A veces, la vida se siente como una tormenta que no podemos detener, y pasamos horas tratando de sostener un paraguas roto mientras el viento sopla con fuerza. La hermosa frase de Epicteto nos invita a un refugio de paz, recordándonos que la verdadera felicidad no reside en controlar el clima, sino en aprender a soltar aquello que escapa de nuestras manos. Cuando dejamos de luchar contra lo inevitable, finalmente liberamos una energía preciosa que podemos usar para cuidar de nuestro propio jardín interno.

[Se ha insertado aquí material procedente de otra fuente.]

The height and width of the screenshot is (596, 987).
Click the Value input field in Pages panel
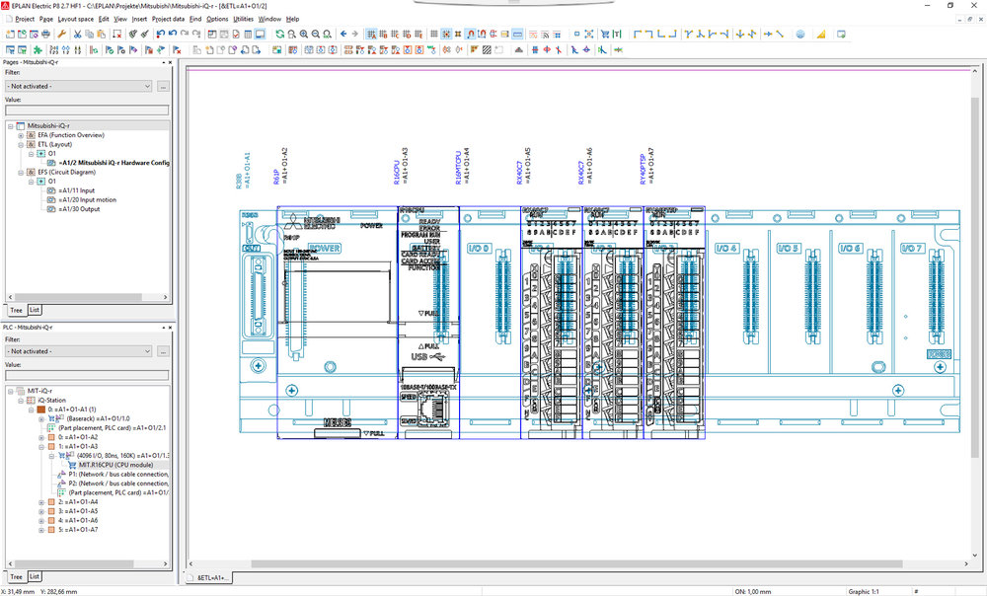[84, 110]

En el día a día, esto se traduce en esas pequeñas pero agotadoras batallas mentales. Pensamos demasiado en el tráfico que nos retrasa, en el comentario de un desconocido o en la decisión de alguien que no nos quiere. Nos desgastamos intentando cambiar el pasado o predecir un futuro que aún no existe. Es como si estuviéramos intentando atrapar el humo con las manos; solo logramos cansarnos y sentir frustración, perdiendo de vista la belleza de lo que sí está ocurriendo frente a nuestros ojos.
Recuerdo una tarde en la que yo misma me sentía muy abrumada. Estaba tratando de organizar cada detalle de una pequeña reunión, preocupada por si la comida estaría perfecta o si alguien se sentiría incómodo. Estaba tan concentrada en controlar variables imposibles que no pude disfrutar ni de la charla con mis amigos. Fue entonces cuando comprendí que mi ansiedad no estaba arreglando nada, solo me estaba robando el presente. Al aceptar que no podía controlar la reacción de los demás, pude finalmente relajarme y disfrutar del calor de la compañía.
Como tu amiga BibiDuck, quiero decirte que está bien no tener todas las respuestas y que no es tu responsabilidad cargar con el peso del mundo. Tu voluntad es poderosa para tus acciones, tus palabras y tu bondad, pero no para el resto de la existencia. Hoy, te invito a identificar una preocupación que esté fuera de tu control y a decirle suavemente que la dejas ir. Respira profundo y permite que esa pequeña parte de ti encuentre el descanso que tanto merece.